Die New England Patriots sind ein Schatten ihrer selbst. In dreieinhalb Saisons ohne Brady verlieren die Patriots mehr Heimspiele als während 19 Saisons mit ihm. Das Ende der Patriots-Dynastie mag durch Bradys Abschied eingeläutet worden sein – doch die jetzige Krise der New England Patriots greift tiefer.

Es tut weh hinzusehen

Es ist nach 2020 und 2022 die nächste verkorkste Saison für Belichick und die Patriots. Erstmals seit Prä-Brady-Zeiten stehen die Patriots bei einer Bilanz von sechs Spielen unter dem Verhältnis 0.500.

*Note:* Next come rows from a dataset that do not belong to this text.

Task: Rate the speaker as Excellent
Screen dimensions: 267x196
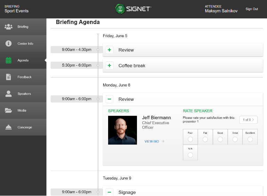Action: [x=250, y=139]
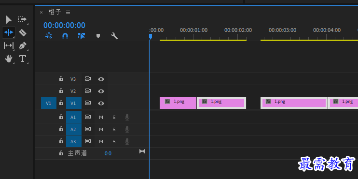Click the Add Marker button
The height and width of the screenshot is (179, 358).
click(98, 36)
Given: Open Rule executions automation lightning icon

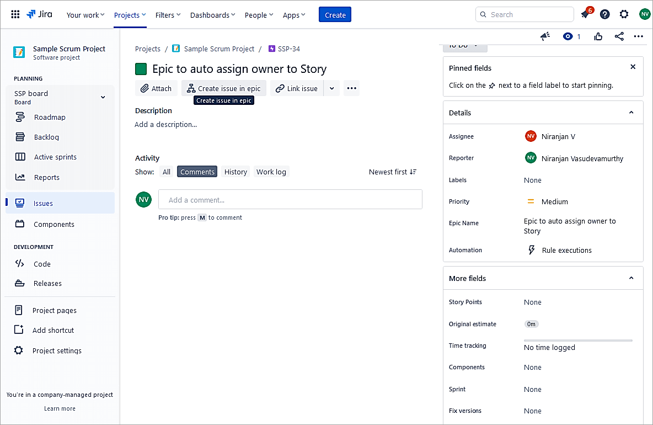Looking at the screenshot, I should pyautogui.click(x=532, y=250).
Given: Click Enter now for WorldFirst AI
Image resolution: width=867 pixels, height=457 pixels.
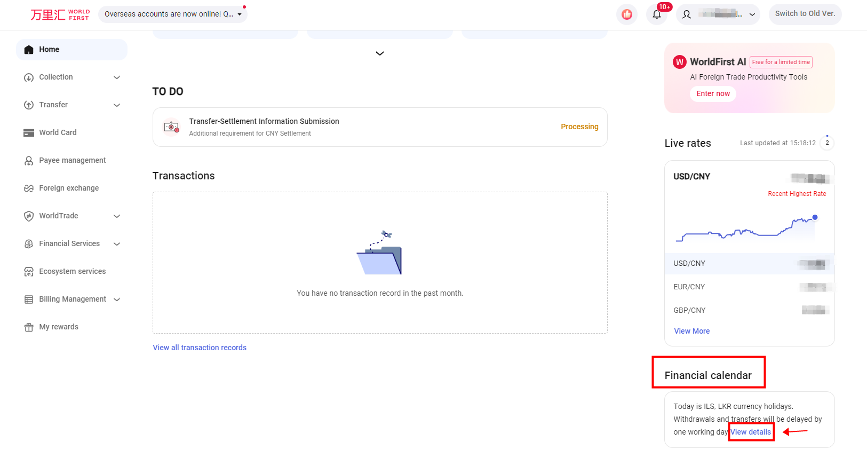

Schlechter gestartet ist Bill Belichick als Headcoach noch nie. In Woche 4 hatte er mit einer 3:38-Niederlage gegen die Cowboys die höchste Niederlage seiner 23-jährigen Cheftrainerkarriere zu verkraften. Was läuft schief in New England?

Bill Belichick
Das Gesicht von Bill Belichick spricht Bände. - keystone

In der Niederlage am Sonntag gegen die Colts kommen jene strukturellen Mängel zum Vorschein, welche die Patriots seit 2020 immer wieder plagen. Während die Defensive den Gegner bei nur zehn Punkten hält, schafft es die Offensive kein einziges Mal in die Endzone. Das ist heuer nichts Überraschendes: Die Patriots stellen die zweitschlechteste Offensive der Liga.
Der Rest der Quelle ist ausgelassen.